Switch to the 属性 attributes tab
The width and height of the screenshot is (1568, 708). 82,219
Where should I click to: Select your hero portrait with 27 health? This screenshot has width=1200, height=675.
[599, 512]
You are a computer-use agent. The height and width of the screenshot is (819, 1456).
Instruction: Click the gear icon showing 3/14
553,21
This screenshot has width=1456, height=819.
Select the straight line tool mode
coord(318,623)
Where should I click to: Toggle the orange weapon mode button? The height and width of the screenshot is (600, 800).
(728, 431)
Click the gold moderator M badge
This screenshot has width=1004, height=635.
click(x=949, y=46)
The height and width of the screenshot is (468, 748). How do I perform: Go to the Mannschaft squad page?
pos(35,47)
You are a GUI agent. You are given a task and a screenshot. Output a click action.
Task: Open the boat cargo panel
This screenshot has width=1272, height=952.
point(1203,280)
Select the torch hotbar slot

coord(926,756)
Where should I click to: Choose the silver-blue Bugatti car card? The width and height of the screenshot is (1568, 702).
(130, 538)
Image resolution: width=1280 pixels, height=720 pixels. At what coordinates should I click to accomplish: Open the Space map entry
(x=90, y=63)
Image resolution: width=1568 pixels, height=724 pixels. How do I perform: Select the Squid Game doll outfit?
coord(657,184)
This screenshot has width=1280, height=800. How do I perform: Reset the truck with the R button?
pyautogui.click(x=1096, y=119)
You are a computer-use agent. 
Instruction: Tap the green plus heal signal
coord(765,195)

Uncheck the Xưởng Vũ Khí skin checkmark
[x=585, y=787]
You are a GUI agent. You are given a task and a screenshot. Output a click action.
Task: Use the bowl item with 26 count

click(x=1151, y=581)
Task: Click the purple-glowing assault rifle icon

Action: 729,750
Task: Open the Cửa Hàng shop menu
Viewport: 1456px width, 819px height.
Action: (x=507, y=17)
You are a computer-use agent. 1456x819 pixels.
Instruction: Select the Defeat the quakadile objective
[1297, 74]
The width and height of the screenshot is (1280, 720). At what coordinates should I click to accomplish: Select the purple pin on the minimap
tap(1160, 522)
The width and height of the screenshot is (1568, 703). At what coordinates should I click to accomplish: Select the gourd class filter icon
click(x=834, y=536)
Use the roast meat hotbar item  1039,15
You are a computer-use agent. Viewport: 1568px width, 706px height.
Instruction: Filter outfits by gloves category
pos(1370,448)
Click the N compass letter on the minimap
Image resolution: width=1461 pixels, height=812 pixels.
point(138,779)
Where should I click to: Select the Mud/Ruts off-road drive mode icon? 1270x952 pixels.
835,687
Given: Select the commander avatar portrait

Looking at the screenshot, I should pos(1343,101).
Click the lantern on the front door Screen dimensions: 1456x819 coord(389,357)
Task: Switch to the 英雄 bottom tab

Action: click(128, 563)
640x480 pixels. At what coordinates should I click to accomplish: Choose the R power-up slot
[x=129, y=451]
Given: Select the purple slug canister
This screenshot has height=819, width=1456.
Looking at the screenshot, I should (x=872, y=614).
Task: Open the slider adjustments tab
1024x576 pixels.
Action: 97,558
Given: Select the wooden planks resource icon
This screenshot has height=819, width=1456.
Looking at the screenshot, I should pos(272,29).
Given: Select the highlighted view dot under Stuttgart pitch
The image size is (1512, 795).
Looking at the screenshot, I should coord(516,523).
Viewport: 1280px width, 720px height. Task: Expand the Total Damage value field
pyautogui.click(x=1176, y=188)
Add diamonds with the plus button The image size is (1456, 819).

_AIM:_
Convert all of the items above into a JSON list of strings, with one string for each line and no entries for blank lines.

_TASK OUTPUT:_
[
  "Switch to the 属性 attributes tab",
  "The width and height of the screenshot is (1568, 708). 82,219",
  "Where should I click to: Select your hero portrait with 27 health? This screenshot has width=1200, height=675.",
  "[599, 512]",
  "You are a computer-use agent. The height and width of the screenshot is (819, 1456).",
  "Instruction: Click the gear icon showing 3/14",
  "553,21",
  "This screenshot has width=1456, height=819.",
  "Select the straight line tool mode",
  "coord(318,623)",
  "Where should I click to: Toggle the orange weapon mode button? The height and width of the screenshot is (600, 800).",
  "(728, 431)",
  "Click the gold moderator M badge",
  "This screenshot has width=1004, height=635.",
  "click(x=949, y=46)",
  "The height and width of the screenshot is (468, 748). How do I perform: Go to the Mannschaft squad page?",
  "pos(35,47)",
  "You are a GUI agent. You are given a task and a screenshot. Output a click action.",
  "Task: Open the boat cargo panel",
  "This screenshot has width=1272, height=952.",
  "point(1203,280)",
  "Select the torch hotbar slot",
  "coord(926,756)",
  "Where should I click to: Choose the silver-blue Bugatti car card? The width and height of the screenshot is (1568, 702).",
  "(130, 538)",
  "Image resolution: width=1280 pixels, height=720 pixels. At what coordinates should I click to accomplish: Open the Space map entry",
  "(x=90, y=63)",
  "Image resolution: width=1568 pixels, height=724 pixels. How do I perform: Select the Squid Game doll outfit?",
  "coord(657,184)",
  "This screenshot has width=1280, height=800. How do I perform: Reset the truck with the R button?",
  "pyautogui.click(x=1096, y=119)",
  "You are a computer-use agent. ",
  "Instruction: Tap the green plus heal signal",
  "coord(765,195)",
  "Uncheck the Xưởng Vũ Khí skin checkmark",
  "[x=585, y=787]",
  "You are a GUI agent. You are given a task and a screenshot. Output a click action.",
  "Task: Use the bowl item with 26 count",
  "click(x=1151, y=581)",
  "Task: Click the purple-glowing assault rifle icon",
  "Action: 729,750",
  "Task: Open the Cửa Hàng shop menu",
  "Viewport: 1456px width, 819px height.",
  "Action: (x=507, y=17)",
  "You are a computer-use agent. 1456x819 pixels.",
  "Instruction: Select the Defeat the quakadile objective",
  "[1297, 74]",
  "The width and height of the screenshot is (1280, 720). At what coordinates should I click to accomplish: Select the purple pin on the minimap",
  "tap(1160, 522)",
  "The width and height of the screenshot is (1568, 703). At what coordinates should I click to accomplish: Select the gourd class filter icon",
  "click(x=834, y=536)",
  "Use the roast meat hotbar item  1039,15",
  "You are a computer-use agent. Viewport: 1568px width, 706px height.",
  "Instruction: Filter outfits by gloves category",
  "pos(1370,448)",
  "Click the N compass letter on the minimap",
  "Image resolution: width=1461 pixels, height=812 pixels.",
  "point(138,779)",
  "Where should I click to: Select the Mud/Ruts off-road drive mode icon? 1270x952 pixels.",
  "835,687",
  "Given: Select the commander avatar portrait",
  "Looking at the screenshot, I should pos(1343,101).",
  "Click the lantern on the front door Screen dimensions: 1456x819 coord(389,357)",
  "Task: Switch to the 英雄 bottom tab",
  "Action: click(128, 563)",
  "640x480 pixels. At what coordinates should I click to accomplish: Choose the R power-up slot",
  "[x=129, y=451]",
  "Given: Select the purple slug canister",
  "This screenshot has height=819, width=1456.",
  "Looking at the screenshot, I should (x=872, y=614).",
  "Task: Open the slider adjustments tab",
  "1024x576 pixels.",
  "Action: 97,558",
  "Given: Select the wooden planks resource icon",
  "This screenshot has height=819, width=1456.",
  "Looking at the screenshot, I should pos(272,29).",
  "Given: Select the highlighted view dot under Stuttgart pitch",
  "The image size is (1512, 795).",
  "Looking at the screenshot, I should coord(516,523).",
  "Viewport: 1280px width, 720px height. Task: Expand the Total Damage value field",
  "pyautogui.click(x=1176, y=188)",
  "Add diamonds with the plus button The image size is (1456, 819)."
]